Novavax and Serum Institute of India Private Limited (SIIPL) amended an agreement struck last month that will allow the company to double the number of doses of its experimental COVID-19 vaccine for potential use in 2021.
Novavax and Serum Institute of India Private Limited (SIIPL) amended an agreement struck last month that will allow the company to double the number of doses of its experimental COVID-19 vaccine for potential use in 2021.
In August, Maryland-based Novavax struck an agreement with SIPL to manufacture 1 billion doses of the vaccine candidate, NVX-CoV2373, a stable, prefusion protein made using Novavax’ recombinant protein nanoparticle technology and includes Novavax’ proprietary Matrix‑M adjuvant.
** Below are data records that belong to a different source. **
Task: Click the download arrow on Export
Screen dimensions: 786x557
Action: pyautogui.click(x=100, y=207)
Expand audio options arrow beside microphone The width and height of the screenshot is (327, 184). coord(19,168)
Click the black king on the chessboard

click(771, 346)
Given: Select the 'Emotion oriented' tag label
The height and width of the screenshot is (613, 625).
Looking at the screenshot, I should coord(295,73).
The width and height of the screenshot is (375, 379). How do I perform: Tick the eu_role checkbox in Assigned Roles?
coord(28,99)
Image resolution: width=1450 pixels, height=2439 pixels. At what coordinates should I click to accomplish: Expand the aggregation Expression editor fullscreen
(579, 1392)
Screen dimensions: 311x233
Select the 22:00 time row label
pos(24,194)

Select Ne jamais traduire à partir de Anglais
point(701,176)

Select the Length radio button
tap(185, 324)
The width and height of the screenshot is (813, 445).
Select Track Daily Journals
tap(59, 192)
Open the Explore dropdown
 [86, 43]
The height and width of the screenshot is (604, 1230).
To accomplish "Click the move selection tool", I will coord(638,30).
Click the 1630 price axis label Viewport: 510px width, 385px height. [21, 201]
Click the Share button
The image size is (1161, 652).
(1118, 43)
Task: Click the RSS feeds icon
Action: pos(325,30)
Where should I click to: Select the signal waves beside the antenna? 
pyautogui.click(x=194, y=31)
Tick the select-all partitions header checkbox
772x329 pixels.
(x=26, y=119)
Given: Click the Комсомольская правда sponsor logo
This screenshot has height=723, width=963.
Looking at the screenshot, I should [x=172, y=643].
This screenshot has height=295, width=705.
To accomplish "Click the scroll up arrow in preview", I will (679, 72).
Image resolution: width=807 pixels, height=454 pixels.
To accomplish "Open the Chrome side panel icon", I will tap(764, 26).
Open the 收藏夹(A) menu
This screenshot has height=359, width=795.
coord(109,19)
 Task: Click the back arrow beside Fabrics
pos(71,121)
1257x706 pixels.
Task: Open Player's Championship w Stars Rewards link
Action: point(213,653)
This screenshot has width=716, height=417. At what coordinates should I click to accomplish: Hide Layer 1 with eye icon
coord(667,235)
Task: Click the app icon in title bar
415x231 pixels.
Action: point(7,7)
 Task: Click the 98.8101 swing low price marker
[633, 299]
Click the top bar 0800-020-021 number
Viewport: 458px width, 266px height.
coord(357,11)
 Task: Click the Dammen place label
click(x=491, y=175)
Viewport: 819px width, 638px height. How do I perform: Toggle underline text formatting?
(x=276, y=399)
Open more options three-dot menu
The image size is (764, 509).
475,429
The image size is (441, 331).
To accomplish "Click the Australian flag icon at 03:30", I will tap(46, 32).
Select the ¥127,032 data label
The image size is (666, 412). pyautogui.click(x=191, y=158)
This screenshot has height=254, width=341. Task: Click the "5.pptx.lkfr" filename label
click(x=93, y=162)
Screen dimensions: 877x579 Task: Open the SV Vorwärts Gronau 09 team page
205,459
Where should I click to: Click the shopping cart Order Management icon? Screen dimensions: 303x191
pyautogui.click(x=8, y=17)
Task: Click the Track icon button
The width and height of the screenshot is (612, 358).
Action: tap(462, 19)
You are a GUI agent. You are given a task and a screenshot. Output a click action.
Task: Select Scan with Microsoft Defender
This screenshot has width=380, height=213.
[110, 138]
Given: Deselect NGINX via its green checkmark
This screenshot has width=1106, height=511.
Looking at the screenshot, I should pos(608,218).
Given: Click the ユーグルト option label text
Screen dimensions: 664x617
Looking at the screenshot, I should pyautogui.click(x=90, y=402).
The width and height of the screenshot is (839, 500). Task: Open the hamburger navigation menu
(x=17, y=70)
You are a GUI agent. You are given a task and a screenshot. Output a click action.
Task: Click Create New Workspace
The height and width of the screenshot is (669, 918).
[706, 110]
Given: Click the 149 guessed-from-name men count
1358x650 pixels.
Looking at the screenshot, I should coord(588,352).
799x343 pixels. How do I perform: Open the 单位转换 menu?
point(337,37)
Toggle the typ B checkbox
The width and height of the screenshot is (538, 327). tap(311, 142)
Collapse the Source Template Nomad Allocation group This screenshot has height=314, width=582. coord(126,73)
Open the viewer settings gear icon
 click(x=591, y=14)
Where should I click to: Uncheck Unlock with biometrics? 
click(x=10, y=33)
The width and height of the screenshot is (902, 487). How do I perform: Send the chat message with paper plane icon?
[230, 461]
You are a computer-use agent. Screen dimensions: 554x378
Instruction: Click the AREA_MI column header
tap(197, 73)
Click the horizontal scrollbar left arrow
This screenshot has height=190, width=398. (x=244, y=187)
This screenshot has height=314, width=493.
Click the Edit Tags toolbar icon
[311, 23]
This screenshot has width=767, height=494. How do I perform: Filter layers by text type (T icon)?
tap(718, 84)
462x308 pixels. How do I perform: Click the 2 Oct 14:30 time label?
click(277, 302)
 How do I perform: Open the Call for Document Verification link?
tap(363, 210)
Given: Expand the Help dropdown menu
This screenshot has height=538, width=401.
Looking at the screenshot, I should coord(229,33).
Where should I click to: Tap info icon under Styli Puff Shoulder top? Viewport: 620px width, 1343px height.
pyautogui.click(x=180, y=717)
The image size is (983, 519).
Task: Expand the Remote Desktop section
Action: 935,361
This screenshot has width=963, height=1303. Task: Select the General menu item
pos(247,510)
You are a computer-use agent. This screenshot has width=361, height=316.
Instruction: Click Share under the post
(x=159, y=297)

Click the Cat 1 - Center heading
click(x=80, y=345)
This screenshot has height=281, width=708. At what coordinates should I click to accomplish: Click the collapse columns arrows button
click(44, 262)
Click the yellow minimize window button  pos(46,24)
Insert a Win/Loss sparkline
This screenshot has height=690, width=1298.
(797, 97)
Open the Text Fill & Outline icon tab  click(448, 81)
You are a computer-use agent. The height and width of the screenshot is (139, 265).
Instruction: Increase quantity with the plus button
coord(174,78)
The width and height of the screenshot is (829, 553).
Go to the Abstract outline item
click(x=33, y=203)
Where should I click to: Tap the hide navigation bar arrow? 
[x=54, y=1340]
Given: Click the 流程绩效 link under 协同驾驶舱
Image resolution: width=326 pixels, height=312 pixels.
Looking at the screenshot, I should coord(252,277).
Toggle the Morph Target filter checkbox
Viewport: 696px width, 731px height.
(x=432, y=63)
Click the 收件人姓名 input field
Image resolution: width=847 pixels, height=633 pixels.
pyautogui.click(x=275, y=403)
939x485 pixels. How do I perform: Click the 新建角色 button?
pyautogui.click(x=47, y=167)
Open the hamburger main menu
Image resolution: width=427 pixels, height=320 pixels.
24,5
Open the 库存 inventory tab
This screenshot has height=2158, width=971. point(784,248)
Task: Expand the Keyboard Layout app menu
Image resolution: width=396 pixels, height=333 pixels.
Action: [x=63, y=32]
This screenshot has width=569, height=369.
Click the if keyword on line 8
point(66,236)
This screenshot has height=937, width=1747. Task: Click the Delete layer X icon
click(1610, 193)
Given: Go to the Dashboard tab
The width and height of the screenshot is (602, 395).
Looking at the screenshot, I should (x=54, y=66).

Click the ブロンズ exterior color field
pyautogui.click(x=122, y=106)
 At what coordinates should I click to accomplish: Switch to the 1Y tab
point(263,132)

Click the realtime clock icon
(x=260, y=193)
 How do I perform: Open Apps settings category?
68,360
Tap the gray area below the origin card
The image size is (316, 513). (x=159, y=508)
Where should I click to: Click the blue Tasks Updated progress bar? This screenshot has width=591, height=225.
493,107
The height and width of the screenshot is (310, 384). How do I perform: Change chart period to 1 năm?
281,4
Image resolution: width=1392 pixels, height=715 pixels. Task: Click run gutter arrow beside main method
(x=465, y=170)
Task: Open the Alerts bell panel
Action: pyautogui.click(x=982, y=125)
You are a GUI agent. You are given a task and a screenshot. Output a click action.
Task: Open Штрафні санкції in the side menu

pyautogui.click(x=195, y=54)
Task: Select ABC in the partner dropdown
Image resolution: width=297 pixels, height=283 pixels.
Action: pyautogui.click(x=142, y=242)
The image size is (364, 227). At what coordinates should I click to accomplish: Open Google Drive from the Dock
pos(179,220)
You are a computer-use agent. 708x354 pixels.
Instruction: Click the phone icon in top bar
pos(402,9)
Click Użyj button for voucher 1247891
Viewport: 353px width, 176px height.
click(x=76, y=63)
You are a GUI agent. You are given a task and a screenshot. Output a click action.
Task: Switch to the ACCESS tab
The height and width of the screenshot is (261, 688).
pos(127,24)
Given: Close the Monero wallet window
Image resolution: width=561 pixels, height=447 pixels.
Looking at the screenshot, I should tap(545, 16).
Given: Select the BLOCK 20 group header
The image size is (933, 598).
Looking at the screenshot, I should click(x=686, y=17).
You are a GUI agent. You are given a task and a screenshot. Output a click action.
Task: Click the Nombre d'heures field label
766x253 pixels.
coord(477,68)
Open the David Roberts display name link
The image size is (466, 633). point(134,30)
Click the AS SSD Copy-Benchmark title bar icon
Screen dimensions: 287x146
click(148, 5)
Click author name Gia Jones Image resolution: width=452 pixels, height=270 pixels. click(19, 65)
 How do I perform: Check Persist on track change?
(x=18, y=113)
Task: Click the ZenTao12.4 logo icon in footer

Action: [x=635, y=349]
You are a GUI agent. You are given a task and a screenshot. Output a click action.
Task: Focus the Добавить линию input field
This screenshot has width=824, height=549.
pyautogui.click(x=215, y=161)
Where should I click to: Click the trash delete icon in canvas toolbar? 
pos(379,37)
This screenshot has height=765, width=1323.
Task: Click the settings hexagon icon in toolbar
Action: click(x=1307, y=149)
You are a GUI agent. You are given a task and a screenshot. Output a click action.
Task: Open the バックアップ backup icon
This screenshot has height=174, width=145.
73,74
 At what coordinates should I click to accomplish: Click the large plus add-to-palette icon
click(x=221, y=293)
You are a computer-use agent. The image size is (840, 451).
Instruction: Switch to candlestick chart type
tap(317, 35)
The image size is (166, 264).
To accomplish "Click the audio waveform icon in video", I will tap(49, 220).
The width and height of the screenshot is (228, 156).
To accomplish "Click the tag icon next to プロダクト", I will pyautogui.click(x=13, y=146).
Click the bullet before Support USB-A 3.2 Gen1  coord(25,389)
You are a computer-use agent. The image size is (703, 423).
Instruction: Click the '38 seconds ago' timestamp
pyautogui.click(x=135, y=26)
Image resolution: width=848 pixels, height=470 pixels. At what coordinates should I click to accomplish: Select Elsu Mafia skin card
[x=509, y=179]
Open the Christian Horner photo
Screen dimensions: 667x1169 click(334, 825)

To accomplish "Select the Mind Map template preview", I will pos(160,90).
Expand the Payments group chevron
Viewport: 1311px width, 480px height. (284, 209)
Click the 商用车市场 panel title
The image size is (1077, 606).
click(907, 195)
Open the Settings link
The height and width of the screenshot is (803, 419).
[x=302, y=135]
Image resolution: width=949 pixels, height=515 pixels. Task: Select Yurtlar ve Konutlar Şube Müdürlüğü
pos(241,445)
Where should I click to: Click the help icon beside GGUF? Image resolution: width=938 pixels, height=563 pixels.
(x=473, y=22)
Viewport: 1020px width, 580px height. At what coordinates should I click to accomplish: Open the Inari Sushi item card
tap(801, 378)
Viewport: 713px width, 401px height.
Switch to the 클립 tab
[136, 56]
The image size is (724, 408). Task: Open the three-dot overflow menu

This morning, the companies amended the agreement to allow SIPL to manufacture the antigen component of NVX‑CoV2373. This boost for its manufacturing will pave the way for Novavax to deliver 2 billion doses of the vaccine should it prove to be effective in Phase III studies. The Novavax antigen component is being manufactured in several locations, including the company’s own facility in the Czech Republic.
Stanley Erck, president and chief executive officer of Novavax, said the new agreement with SIPL enhances Novavax’s commitment to “equitable global delivery” of the company’s COVID-19 vaccine.
“With this arrangement, we have now put in place a global supply chain that includes the recently acquired Praha Vaccines and partnerships with leading biologics manufacturers, enabling production on three continents. We continue to work with extraordinary urgency to develop our vaccine, now in Phase II clinical trials, and for which we anticipate starting Phase III efficacy trials around the world in the coming weeks,” Erck said in a statement.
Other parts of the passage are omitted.